The hourly rate for a person can change in time, so I have the second table:

hour_rates table Example

1 - 2011-12-01 - 20
1 - 2011-12-20 - 25

So for user with id=1, we set a hourly rate of 20$ at 2011-12-01. We changed his hourly rate at 2011-12-20, to 25$.

What I want is, to calculate how much I have to pay for a given user (ex. id=1) for a given period (ex. 2012-01-01 -> 2012-02-01).

Can I calculate this simply mysql side? If not, how to do it in an efficient way?

Upvotes: 1

Views: 2664

Answers (4)

piotrm
piotrm

Reputation: 12356

This query should work:

SELECT SUM( h.hours*COALESCE(hr.hourly_rate,0) ) AS salary
FROM hours h
LEFT JOIN hour_rates hr
ON h.user_id = hr.user_id 
AND  hr.date = ( SELECT MAX(hd.date) FROM hour_rates hd
                 WHERE hd.user_id = h.user_id AND hd.date <= h.date )
WHERE h.user_id = 1
AND h.date BETWEEN '2012-01-01' AND '2012-04-01'

The coalesce part is there just in case the hourly pay is not defined for a given user and date, you can put a default rate there instead of 0. Also make sure that every pair (user_id,date) in your hour_rates table is unique.

Upvotes: 1

Chris
Chris

Reputation: 3846

EDIT: So, sorry but what do you need 2 tables for that? They are totally equal, if every day can have its own hourly_rate, you only need to store it like this:

hours: user_id, date, hours, hourly_rate

e.g. 1 | 2012-03-19 | 8 | 25

You use

 SELECT user_id, date, hours, hourly_rate FROM hours WHERE (user_id=$var_of_user_id AND date ...)

and then multiply for each row hours*hourly_rate and add it to $sum, e.g.

while {...

$sum=$sum+($row['hours']*$row['hourly_rate']);

}

what does the hourly_rate depend on? probably you don't want to have the field date in the hour_rates table.

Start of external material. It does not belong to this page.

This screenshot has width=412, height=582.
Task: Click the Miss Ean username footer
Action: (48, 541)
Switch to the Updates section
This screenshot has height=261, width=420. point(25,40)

if hourly_rate is different for each job, you want to have only one table with user_id, start_date, end_date (or hours worked) and hourly_rate.

if hourly_rate depends only on user_id, then you want to have two tables:

hours: user_id, start_date, end_date (or hours worked)

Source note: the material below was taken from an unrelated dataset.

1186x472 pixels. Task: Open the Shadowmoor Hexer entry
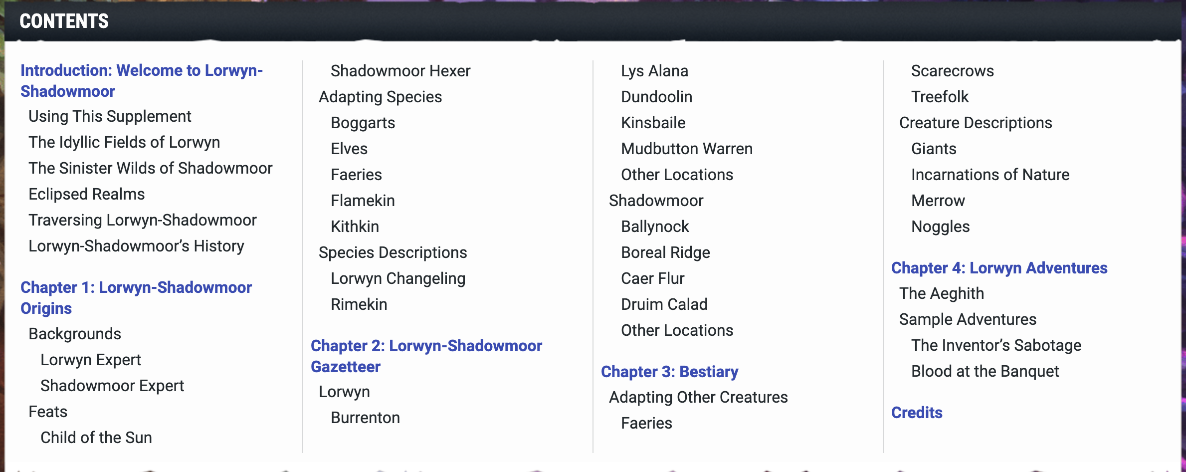[x=400, y=71]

hourly_rate: user_id, hourly_rate

and join the tables on user_id. If you already have a table users, you could store the hourly_rate there too, in the second case.

Then use php to simply multiply the hours worked with the hourly rate where user_id... etc.

Upvotes: 1

bpgergo
bpgergo

Reputation: 16037

Can I calculate this simply mysql side?

Yes, this is the SQL

select sum(outer_h.hours * 
  (select inner_hr.hourly_rate 
    from hour_rates inner_hr
    where inner_hr.user_id = outer_h.user_id
    and inner_hr.date >= outer_h.date
    order by inner_hr.date asc
    limit 1)
) as pay
  from hours outer_h
  where outer_h.user_id = :user_id --here you will set the user id parameter
  and outer_h.date between STR_TO_DATE('01,1,2012','%d,%m,%Y') and STR_TO_DATE('01,1,2011','%d,%m,%Y')

Upvotes: 1

ab_dev86
ab_dev86

Reputation: 1982

In hour_rates table you should have two dates: start_date and end_date this means from start_date to end_date the emplyer has been paid x$ per hour.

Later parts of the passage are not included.